A veil that fell upon my world the moment I got the news you were no longer with us.
It was a veil that kept me small, for it was safer to be small than to be seen in all the mess.
It was a veil that kept me small, for all the emotions were too much to deal with.
It was a veil that kept me small, for I did not want my emotions to make others uncomfortable.
It was a veil that I have been fighting against for 10 years.
A veil that, for 5 years, I have found myself under.
A veil that, for 5 years, I learnt from and let reshape me.
A veil that, for 5 years, I have used to hide myself so I could heal.
A veil that felt safe, a veil that I am ready to let go of.

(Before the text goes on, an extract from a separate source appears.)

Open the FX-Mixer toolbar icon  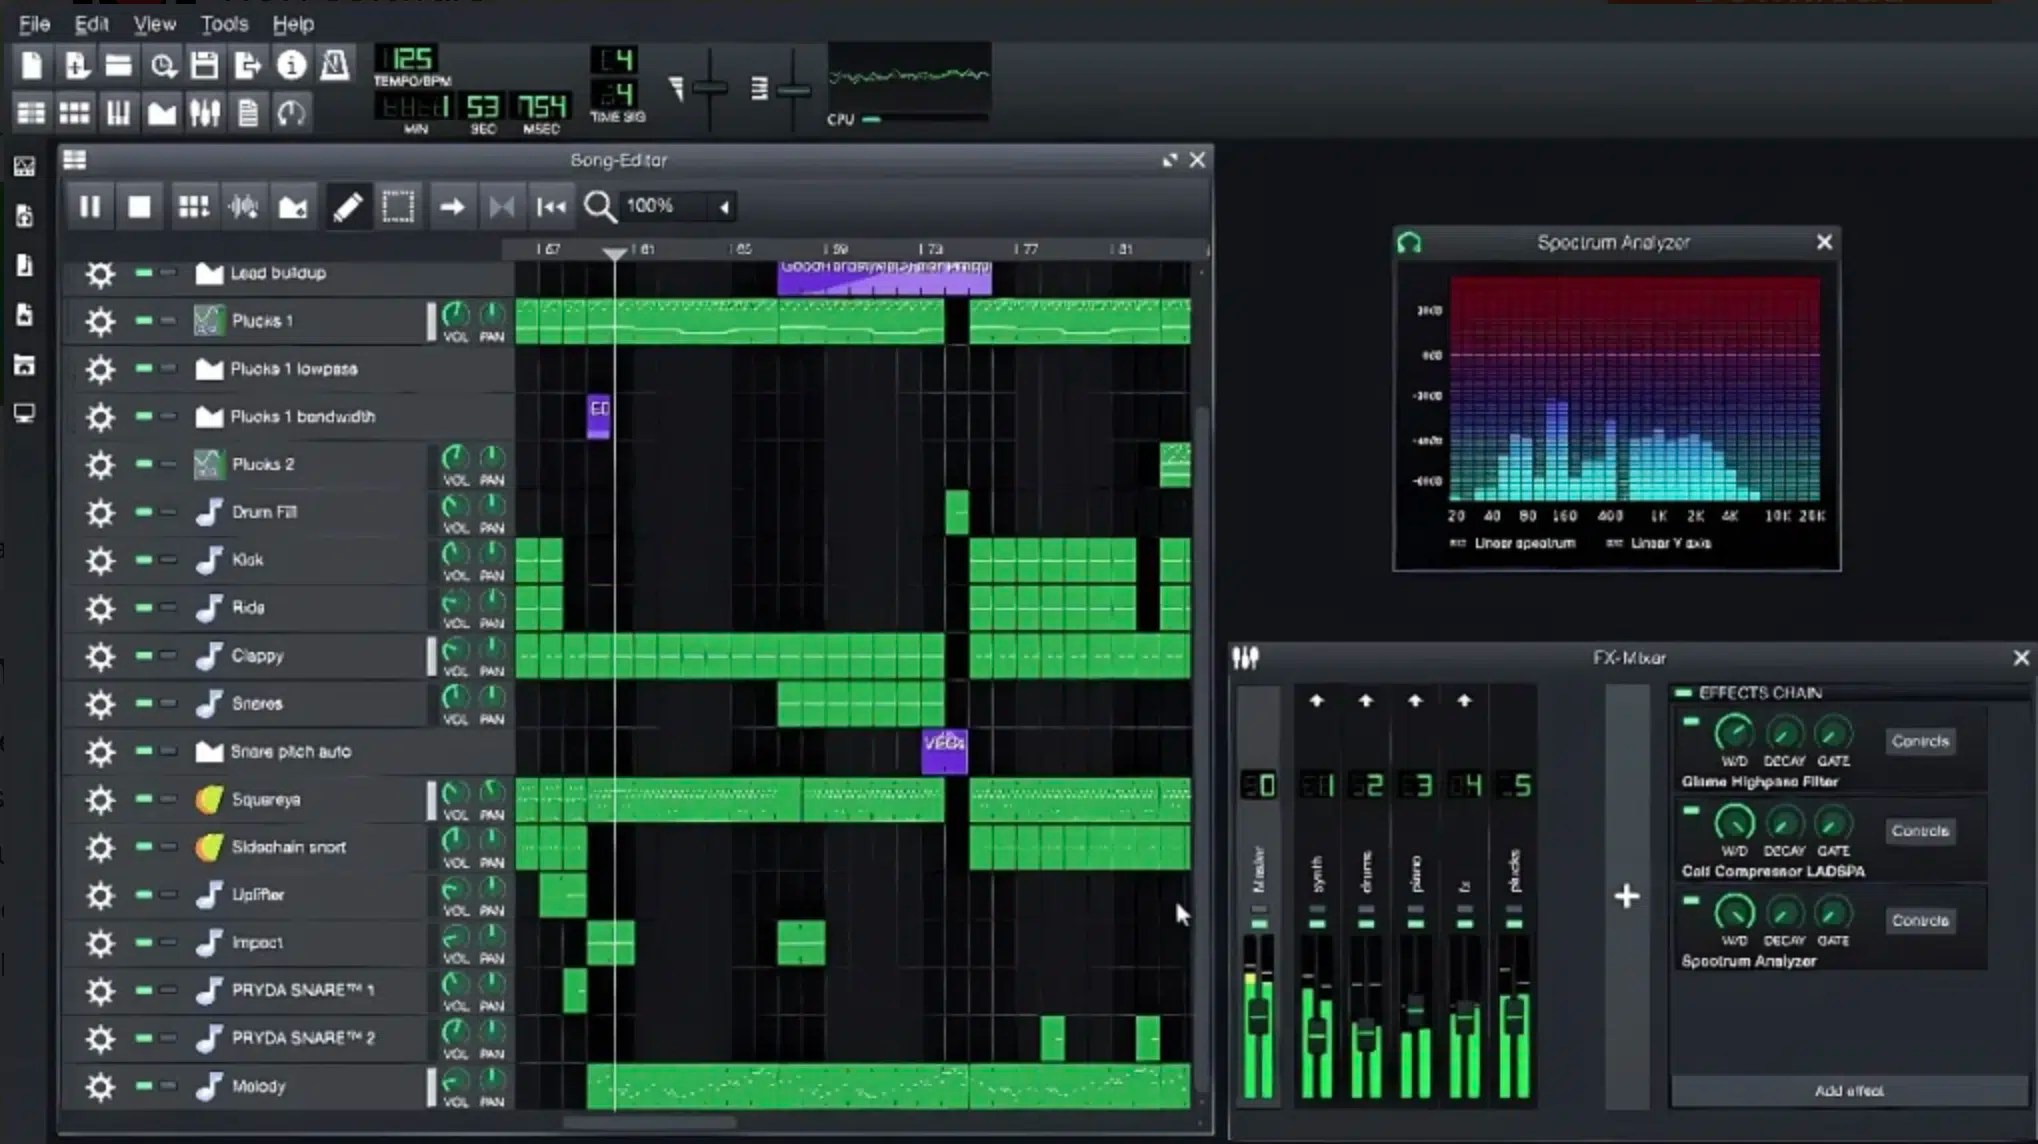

I always knew there was a part of me that died that day, a part of me that died with you. The version of me that existed with you in this world.
What I didn’t realise until now was how much there was a part of me that decided to hide that day. A part of me that I shut off to the world, for it was safer to remain unseen. It was safer to turn off the emotion, to turn down my voice, because being seen in the overwhelming grief was all too much. There was a part of me that decided to play it safe. There was a part of me that decided to live life for both of us… and that is where the conflict began. The two parts of me who wanted different things.
Now is the time—the veil has been lifted on the conflict, and I decide it’s time to simply be me and live for me. For you lived a great life full of smiles, and I know you would want me to do the same.